At least three-quarters of the day center’s patrons are men, and the overwhelming majority are black. It operates from 7 a.m. to 6:30 p.m. five days a week.

On a recent morning, visitors sat in the lounge area while waiting for lunch at noon or for their turn to use one of the center’s half-dozen laundry machines, stored in another room. A TV on the wall played the news. Sign-up sheets lay on the front desk, as did condoms, juice boxes, animal crackers, and muffins. Five men used as many of 10 available computers.

A hallway flanked by motivational posters (“A positive attitude is a powerful force,” one states) leads to rooms for case managers and a room for haircuts. Another room hosts group events like movies, and a clothing room is filled with shoes, shirts, hangers, and shelves. But most of the clothes are for women, frustrating the center’s predominantly male clientele.

In all, there were over 30 people at the center that day. On busier ones there can be double or triple that.

Although the center is located near two homeless shelters for men—one on New York Avenue NE, the other directly adjacent to the center—it can feel like it’s in the middle of nowhere. Lots that supply truck parking surround the dead-end street, which includes a waste-transfer station. Concert venue Echostage and notorious D.C. strip joint Stadium Club are both down the block. Within eye- and earshot, trains zoom behind the center. Trash is strewn about on Adams Place.

The Langdon neighborhood is one of D.C.’s most industrial areas and is commonly perceived as a dumping ground for activities that would be undesirable in more-residential neighborhoods. Shuttles run by the United Planning Organization pick up homeless people from service sites, a downtown church, and shelters before dropping off anyone who wants to visit the Ward 5 day center.

But until D.C. can identify space for a downtown homeless day center, this location will probably remain its best bet. Officials and their nonprofit partners, including the Downtown D.C. Business Improvement District, are working to find a conveniently located spot, yet such space is limited.

Williams reports that the MLK Library itself is now in the “hazardous abatement” phase of development. Workers are removing materials like asbestos and lead. It first debuted in 1972 and became a landmark in 2007. When it’s remodeled, it will feature more open space, a grand reading room, a new auditorium, a makerspace in the basement, and more—for all visitors. 

Whether MLK’s closure has significantly affected D.C. nonprofits that administer day centers isn’t completely clear. Kim Cox, the president of the Father McKenna Center located in NoMa, says their facility hasn’t recorded any growth in visitors since the library’s closure, whileSchroeder Stribling, the CEO of N Street Village, says there’s been an “uptick” at its Bethany Women’s Day Center near Logan Circle since spring 2016—when its Pat Handy shelter opened—but is not sure if that is linked with MLK. Thrive DC, based in Columbia Heights, says much the same.
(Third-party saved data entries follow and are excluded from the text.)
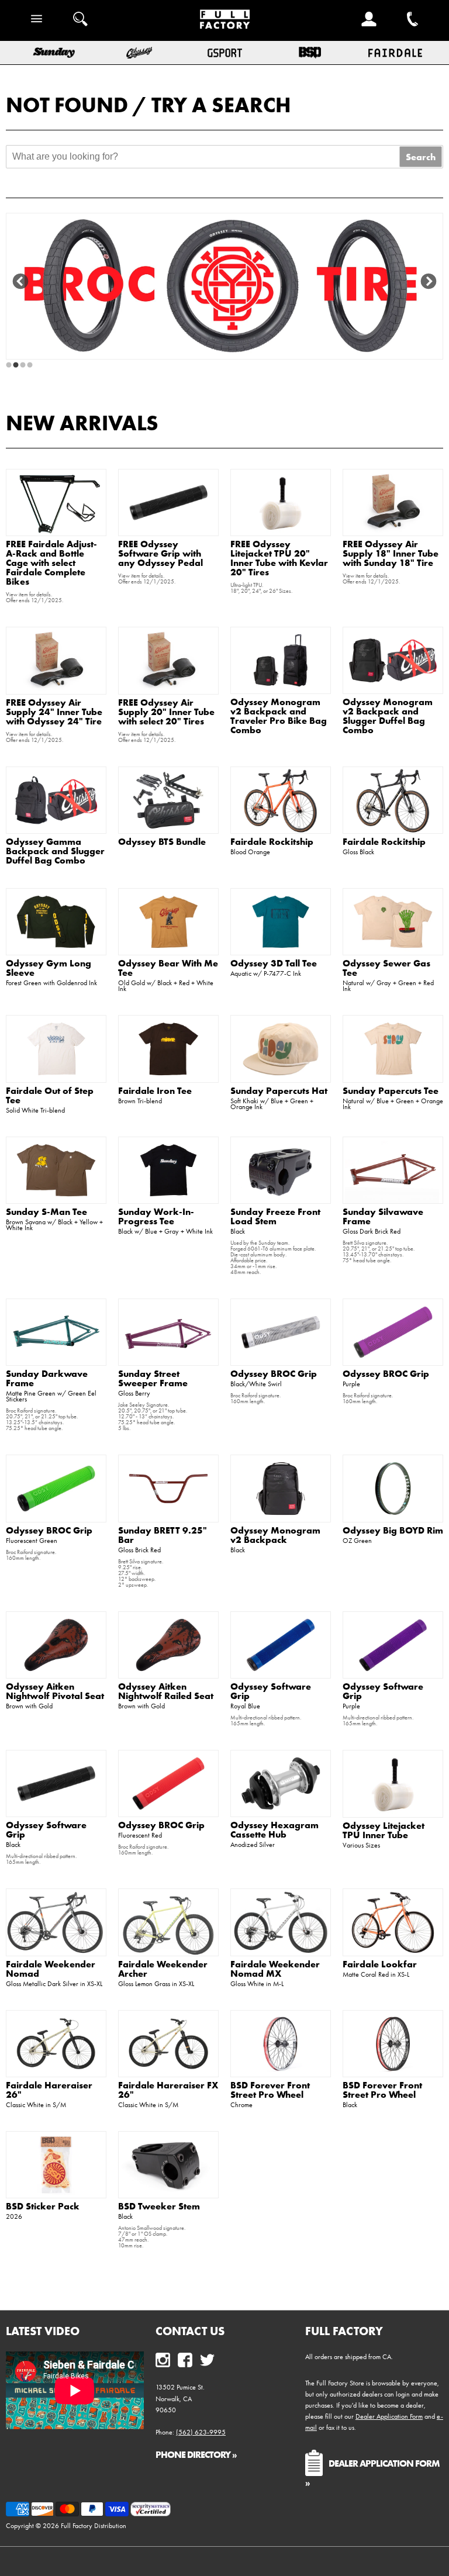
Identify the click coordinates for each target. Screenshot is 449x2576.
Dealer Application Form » (372, 2472)
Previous (20, 282)
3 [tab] (23, 365)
“We have seen only a slight uptick in our numbers since the closing of MLK, and this ebbs and flows on a weekly basis,” explainsAlicia Horton, Thrive DC’s executive director. But “on most days, we are operating pretty much at full capacity, serving approximately 200 people [per day].”

All agree that the library served as a refuge for D.C.’s homeless, though. “[It] offered a daytime place to be after the shelters closed in the mornings,” Horton says. “Clients will utilize the facilities that they can access, given transportation challenges. MLK was convenient for many.”